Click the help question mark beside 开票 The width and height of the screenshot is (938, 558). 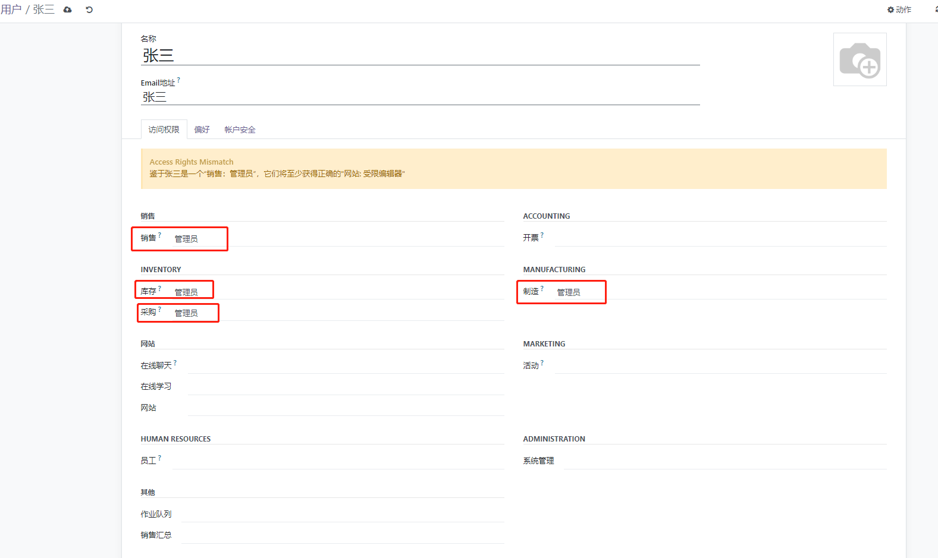tap(542, 235)
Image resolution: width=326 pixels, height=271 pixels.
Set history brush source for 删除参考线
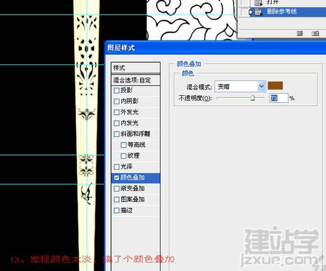coord(245,12)
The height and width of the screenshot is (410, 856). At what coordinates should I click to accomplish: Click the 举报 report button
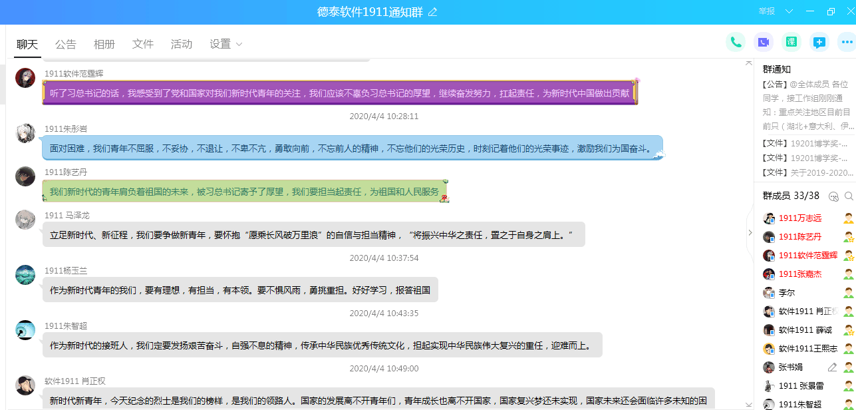(x=767, y=11)
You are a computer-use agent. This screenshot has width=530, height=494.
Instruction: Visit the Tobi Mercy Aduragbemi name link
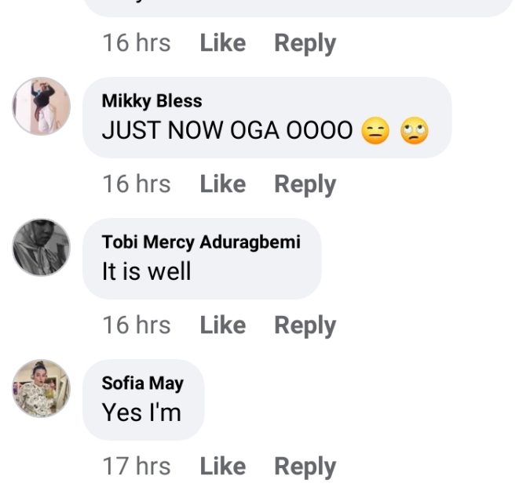[x=201, y=242]
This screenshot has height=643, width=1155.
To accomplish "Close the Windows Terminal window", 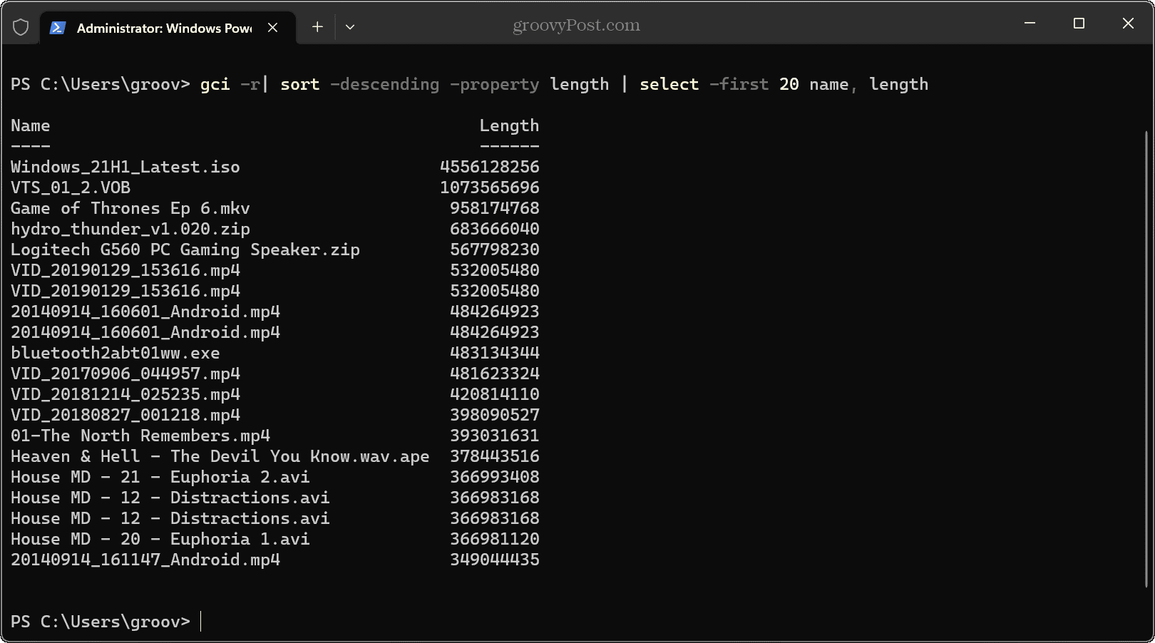I will (1128, 24).
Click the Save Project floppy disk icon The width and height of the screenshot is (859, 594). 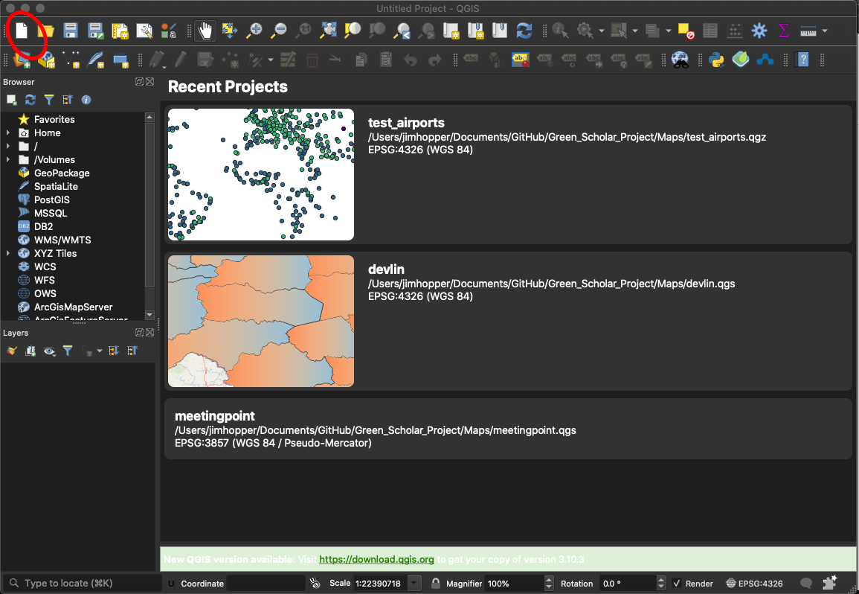pyautogui.click(x=71, y=31)
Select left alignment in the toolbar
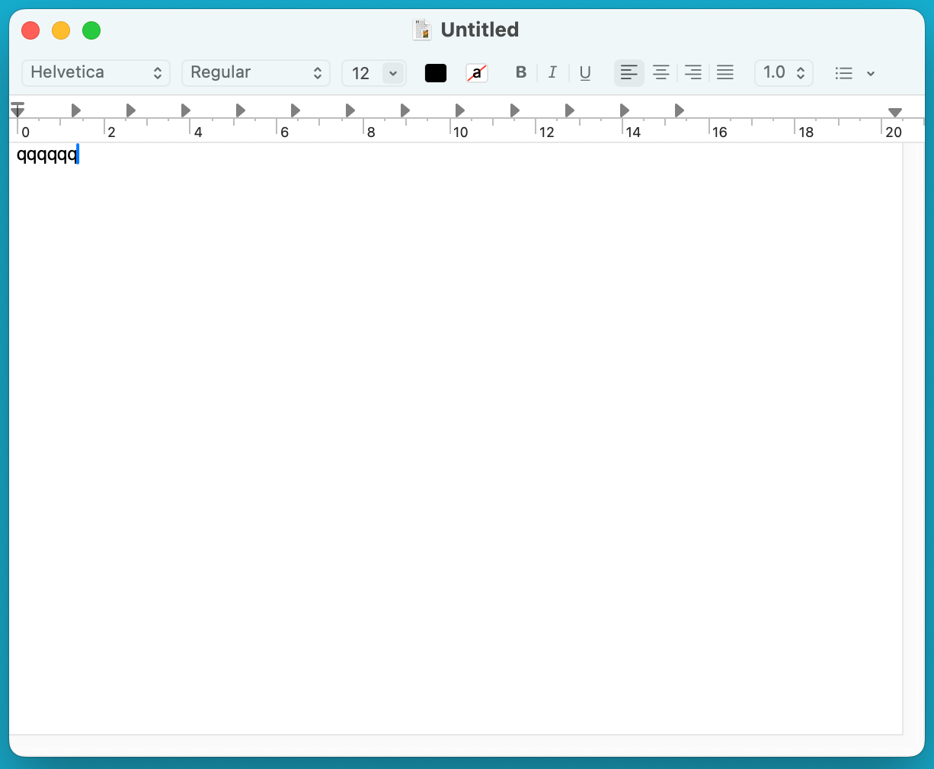The height and width of the screenshot is (769, 934). (629, 72)
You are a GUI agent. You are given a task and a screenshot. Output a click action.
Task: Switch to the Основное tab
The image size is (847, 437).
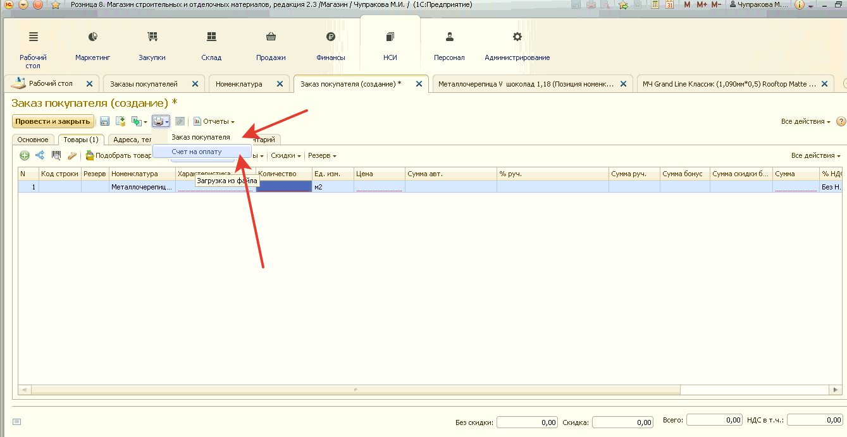[x=33, y=140]
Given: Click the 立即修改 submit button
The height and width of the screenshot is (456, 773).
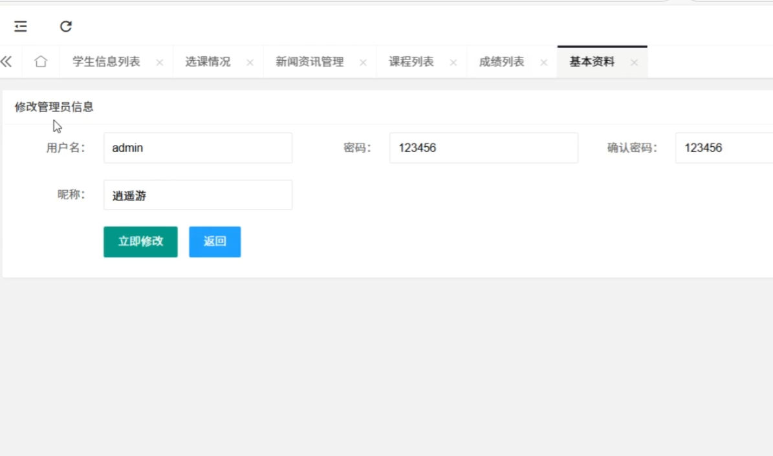Looking at the screenshot, I should tap(140, 242).
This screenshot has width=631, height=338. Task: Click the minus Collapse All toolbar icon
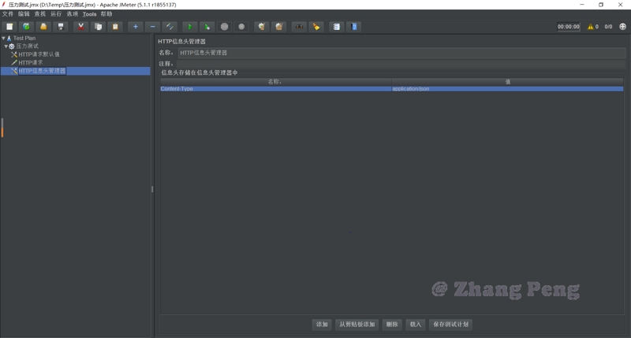point(152,27)
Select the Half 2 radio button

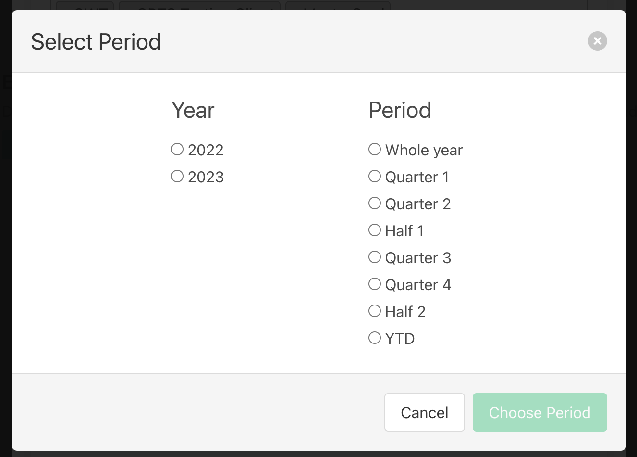point(375,311)
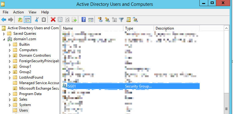Click the red Delete icon in toolbar
Viewport: 233px width, 114px height.
(x=53, y=20)
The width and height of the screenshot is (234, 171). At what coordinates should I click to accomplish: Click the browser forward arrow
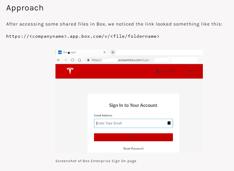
_ _ _
## Try it
Only lines from the one holding "This screenshot has width=631, height=338." through the last line of the entries above are wanted, both ends included, each retyped exactly; no pictures.

## Solution to this task
This screenshot has width=631, height=338. Task: Click the minus Collapse All toolbar icon
point(152,27)
Select the Half 2 radio button

point(375,311)
Click the red Delete icon in toolbar
Viewport: 233px width, 114px height.
(x=53, y=20)
The width and height of the screenshot is (234, 171). At what coordinates should I click to accomplish: Click the browser forward arrow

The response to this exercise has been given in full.